Exercise details – What is needed is an exact repeat of the entries, with no pictures in it.

Provided records –
⁂
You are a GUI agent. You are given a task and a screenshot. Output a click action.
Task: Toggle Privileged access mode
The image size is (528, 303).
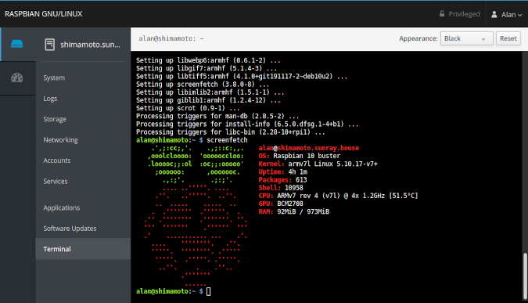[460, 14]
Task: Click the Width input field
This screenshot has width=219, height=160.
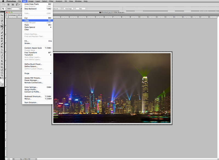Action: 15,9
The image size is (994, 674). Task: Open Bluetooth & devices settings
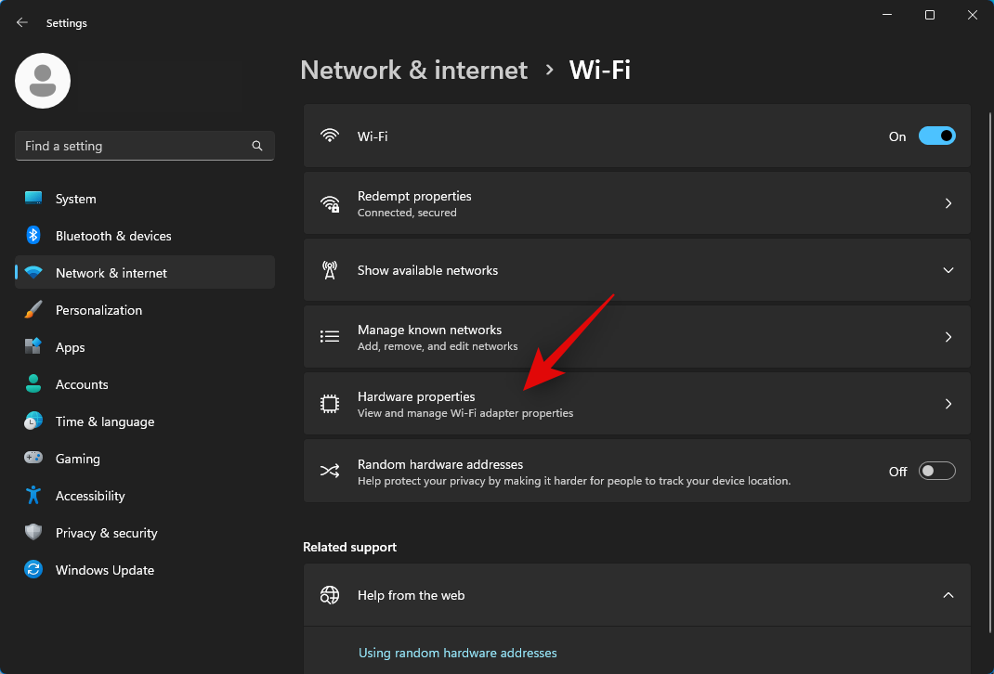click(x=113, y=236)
⁂
Task solution –
You are a GUI agent. You are given a task and a screenshot. Output a click action.
Task: Toggle Privileged access mode
The image size is (528, 303).
[460, 14]
Task: Click the Width input field
This screenshot has width=219, height=160.
Action: 15,9
The image size is (994, 674). Task: Open Bluetooth & devices settings
click(x=113, y=236)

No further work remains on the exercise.